Hallmarks of alkaline batteries are high energy density and high voltage output but many common formulations struggle with similarly high rates of self-discharge and drastically limited shelf lives compared to the ever-popular lithium equivalents.
- Zinc-carbon: Zinc-carbon based alkaline formulations are still sometimes encountered today, but they are generally considered past their prime. Very low cost compared to competing formulations, and you’ll sometimes run into these when buying big boxes of bargain bin batteries.
- Zinc-chloride: Zinc-chloride is the electrolyte formulation of choice for alkaline batteries that are marketed or intended for heavy duty applications, specifically where steady voltage output over time under an increased load is important.
- Zinc-manganese dioxide: The most common type of alkaline battery, reliable performance across the board, good energy density and functions well in both low and high drain devices. Suffers from increased self discharge rate and that means these are not a good option for long-term storage or emergency standby applications unless rotated religiously.
Nickel-based electrolyte formulations are far more commonly encountered in rechargeable battery formats today, though there are still some manufacturers and specialized batteries that rely on them for fueling non-rechargeables.
- Nickel-oxyhydroxide: Nickel-oxyhydroxide is pretty much the only non-rechargeable electrolyte composition encountered on the consumer market today. Reasonably affordable and solid energy density combined with a good performance curve in high drain devices means this is still a reliable, worthy choice.
Similar to rechargeable cell formulations, lithium remains a pricey, highly energetic and high-performance option in a non-rechargeable battery. Chances are if you are feeding a device that is power hungry and must be reliable for long periods, you’ll be relying on lithium batteries.
- Lithium-Copper Oxide: One of the earliest non-rechargeable lithium battery formulations, lithium-copper oxide is considered obsolete, but notably has been replaced in modern, specialized applications by silver oxide formulations. You will still encounter batteries utilizing this electrolyte when stumbling across old and forgotten batteries in storage.
- Lithium-Iron-Disulfide: This is one of the more expensive lithium electrolyte formulations and is most commonly employed for applications where peak power is required for a long time. Generally considered a waste unless a particular device or application mandates this high level of performance.
- Lithium-Manganese-Dioxide: Yet another extremely pricey lithium formulation, but this one is marked by an extraordinarily long shelf life and excellent performance in high drain devices. Extremely low rate of self discharge means this is one of your best bets for long-term standby storage.

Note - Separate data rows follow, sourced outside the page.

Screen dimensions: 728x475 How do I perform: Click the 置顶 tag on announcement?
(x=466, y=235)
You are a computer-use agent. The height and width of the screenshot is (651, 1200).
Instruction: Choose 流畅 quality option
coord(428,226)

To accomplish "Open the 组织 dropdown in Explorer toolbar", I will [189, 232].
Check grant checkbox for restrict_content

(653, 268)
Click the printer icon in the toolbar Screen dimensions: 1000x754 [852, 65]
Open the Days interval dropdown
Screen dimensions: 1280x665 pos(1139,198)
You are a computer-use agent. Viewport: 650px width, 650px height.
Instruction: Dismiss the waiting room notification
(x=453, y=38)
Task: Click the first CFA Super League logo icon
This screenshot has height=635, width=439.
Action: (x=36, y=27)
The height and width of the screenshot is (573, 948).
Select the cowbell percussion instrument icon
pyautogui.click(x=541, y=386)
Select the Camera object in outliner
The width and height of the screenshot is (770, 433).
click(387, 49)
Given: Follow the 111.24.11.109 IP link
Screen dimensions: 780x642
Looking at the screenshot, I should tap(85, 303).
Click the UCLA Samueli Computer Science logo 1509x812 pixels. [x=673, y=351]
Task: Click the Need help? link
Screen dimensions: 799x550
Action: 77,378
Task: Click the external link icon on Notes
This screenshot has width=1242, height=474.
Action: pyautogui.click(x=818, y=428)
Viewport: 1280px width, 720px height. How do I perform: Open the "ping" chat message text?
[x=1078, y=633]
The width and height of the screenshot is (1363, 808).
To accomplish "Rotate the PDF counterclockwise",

The Most Common Standard Battery Sizes (U.S. / North America)
Like I said above there are lots, and lots and lots of batteries out there. All shapes, sizes and configurations for every imaginable purpose, and a whole lot of purposes you can’t imagine.
The following list is not conclusive and I’m not going to pretend it is, but these are the most common types of battery you will encounter in the United States, particularly for sale in the usual places.
CR123A: The short, stubby CR123A is among the most common non-rechargeable lithium cells you’ll find on the market.
Commonly utilized for high output, long duration applications like tactical flashlights, ultraviolet water purification pens and certain cameras. Note that there are rechargeable versions of these batteries, but their performance is often dodgy.
AA: Probably the most common battery on the market and one that can be found in every home throughout North America. This one has been around a long time, since the beginning of the 20th century.
Typically alkaline, but lithium versions featuring an internal voltage regulator are available. Used in remote controls, personal electronics, flashlights, and every other handy gadget you can imagine.
Note that there are lithium batteries with an identical size profile that produce significantly higher voltage and are not genuinely cross-compatible.
AAA: These are another venerable format that has been around since the beginning of the 20th century. Nearly as common as AA’s, these are used for similar purposes and personal electronics, remote controls and small flashlights.
AAAA: This standardized format used to be more popular but today is pretty rare. You’ll often have to snag these from a specialty electronics or battery shop. Typically used for specialized, thin inspection lights, calculators, fishing lures and other tiny applications.
C: A common high density alkaline battery that is starting to go the way of the dodo as high output, high density lithium batteries become more and more prevalent.
Often used in old fashioned, large flashlights, portable work lights, radios and sound systems. Especially noteworthy for preppers is that C batteries may be replaced in all these devices by utilizing much more common AA’s with appropriately sized battery spacers.
D: Among the largest commonly available alkaline batteries, D format cells are large and heavy, first introduced at the tail end of the 19th century. Fun fact, the very first proper flashlights used D cells and they have stuck around ever since for much the same purposes.
These are regularly used in flashlights (Maglites), lanterns and any other application that is modestly power intensive over a long period of time. Like C format batteries above you can replace D batteries with AA’s using specialized spacers.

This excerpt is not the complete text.